End of record (a.k.a, row). Result of each line (record) is separated with new line \n in default. This option changes the string for separating each record.

  • Default value is new line \n.
  • Format: eor=STR

Example

$ cat myfile4
AA AB AC AD
BA BB BC BD

$ cat myfile4 | stairl
AA           # End of record
AA AB        # End of record
AA AB AC     # End of record
AA AB AC AD  # End of set
BA           # End of record
BA BB        # End of record
BA BB BC     # End of record
BA BB BC BD  # End of set

$ cat myfile4 | stairr eor=" @@@ "
AD @@@ AC AD @@@ AB AC AD @@@ AA AB AC AD
BD @@@ BC BD @@@ BB BC BD @@@ BA BB BC BD

eos

End of set. Set means, all results generated from single line, in this manual.

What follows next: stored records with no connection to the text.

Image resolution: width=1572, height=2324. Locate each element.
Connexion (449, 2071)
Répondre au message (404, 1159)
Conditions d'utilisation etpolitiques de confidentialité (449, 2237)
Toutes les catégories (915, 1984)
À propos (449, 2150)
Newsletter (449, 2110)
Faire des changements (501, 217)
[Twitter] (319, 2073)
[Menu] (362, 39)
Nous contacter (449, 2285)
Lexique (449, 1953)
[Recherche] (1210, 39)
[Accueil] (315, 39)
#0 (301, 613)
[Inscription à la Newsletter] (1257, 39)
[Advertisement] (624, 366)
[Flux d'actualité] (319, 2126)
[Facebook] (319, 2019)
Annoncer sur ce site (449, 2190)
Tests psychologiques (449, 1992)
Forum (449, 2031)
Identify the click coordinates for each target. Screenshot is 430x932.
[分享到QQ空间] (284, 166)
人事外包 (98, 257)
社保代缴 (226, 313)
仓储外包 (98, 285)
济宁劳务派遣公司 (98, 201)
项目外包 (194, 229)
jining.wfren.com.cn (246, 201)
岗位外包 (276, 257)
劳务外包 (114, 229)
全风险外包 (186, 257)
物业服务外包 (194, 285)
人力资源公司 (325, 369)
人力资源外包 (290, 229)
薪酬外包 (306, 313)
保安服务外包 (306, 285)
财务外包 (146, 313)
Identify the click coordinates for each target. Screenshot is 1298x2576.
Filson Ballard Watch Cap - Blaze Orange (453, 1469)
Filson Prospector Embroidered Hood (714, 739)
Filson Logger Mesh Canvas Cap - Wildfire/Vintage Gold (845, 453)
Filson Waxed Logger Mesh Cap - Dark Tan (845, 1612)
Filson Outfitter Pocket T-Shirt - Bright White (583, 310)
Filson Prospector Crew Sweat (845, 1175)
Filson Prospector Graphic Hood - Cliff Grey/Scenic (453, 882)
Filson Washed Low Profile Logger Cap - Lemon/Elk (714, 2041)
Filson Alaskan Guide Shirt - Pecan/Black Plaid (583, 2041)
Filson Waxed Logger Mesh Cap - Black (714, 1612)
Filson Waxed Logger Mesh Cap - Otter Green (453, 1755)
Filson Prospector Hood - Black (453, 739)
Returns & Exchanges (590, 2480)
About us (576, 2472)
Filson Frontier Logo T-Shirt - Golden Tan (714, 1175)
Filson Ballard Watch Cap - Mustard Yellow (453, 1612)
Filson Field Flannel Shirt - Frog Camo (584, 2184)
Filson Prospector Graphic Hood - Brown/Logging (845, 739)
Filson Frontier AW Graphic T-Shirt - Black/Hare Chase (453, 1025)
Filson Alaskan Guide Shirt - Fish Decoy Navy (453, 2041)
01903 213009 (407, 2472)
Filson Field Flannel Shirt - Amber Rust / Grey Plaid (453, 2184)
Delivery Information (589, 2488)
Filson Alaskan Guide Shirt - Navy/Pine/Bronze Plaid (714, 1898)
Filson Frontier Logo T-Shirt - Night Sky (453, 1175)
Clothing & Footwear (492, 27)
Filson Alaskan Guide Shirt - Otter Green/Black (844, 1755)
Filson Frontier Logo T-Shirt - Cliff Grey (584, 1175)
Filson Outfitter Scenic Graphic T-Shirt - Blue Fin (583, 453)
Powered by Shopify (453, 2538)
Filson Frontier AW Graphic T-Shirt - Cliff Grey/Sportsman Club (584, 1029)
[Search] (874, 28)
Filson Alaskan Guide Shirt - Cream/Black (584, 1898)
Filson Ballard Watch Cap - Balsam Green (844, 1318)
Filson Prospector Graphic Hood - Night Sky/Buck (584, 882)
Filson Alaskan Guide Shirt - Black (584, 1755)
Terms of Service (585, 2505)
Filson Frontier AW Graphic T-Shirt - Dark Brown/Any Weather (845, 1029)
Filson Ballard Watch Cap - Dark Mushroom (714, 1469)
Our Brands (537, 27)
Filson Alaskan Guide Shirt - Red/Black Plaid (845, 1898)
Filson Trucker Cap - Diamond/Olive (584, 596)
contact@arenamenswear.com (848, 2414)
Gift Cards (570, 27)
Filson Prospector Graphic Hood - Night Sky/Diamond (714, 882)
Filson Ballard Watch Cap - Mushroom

  • Default value is new line \n.
  • Format: eos=STR

Example

$ cat myfile4
AA AB AC AD
BA BB BC BD


$ cat myfile4 | stairl eos="---"
AA
AA AB
AA AB AC
AA AB AC AD
---
BA
BA BB
BA BB BC
BA BB BC BD

$ cat myfile4 | stairl eos="---" eor=" @@@ " ofs=" | "
AA @@@ AA | AB @@@ AA | AB | AC @@@ AA | AB | AC | AD
---
BA @@@ BA | BB @@@ BA | BB | BC @@@ BA | BB | BC | BD

Tips

A special command line option each is available in flat, conv and slit commands. The option changes command's behavior to "each line mode". In default, those commands handle whole the standard input (STDIN). However with this option, those commands can read each line and print the result.

Example

$ cat myfile4
AA AB AC AD
BA BB BC BD

$ cat myfile4 | flat 3
AA AB AC
AD BA BB
BC BD

$ cat myfile4 | flat each 3
AA AB AC
AD
BA BB BC
BD

$ cat myfile4 | conv each 3 eos="---"
AA AB AC
AB AC AD
---
BA BB BC
BB BC BD

Uninstall

$ make uninstall

License

Software License

This software is released under the MIT License. See LICENSE

External Library

UnitTest.hs is distributed on egison/egison under the MIT license.

Logo

Creative Commons License
The logo is licensed under a Creative Commons Attribution-NonCommercial 4.0 International License.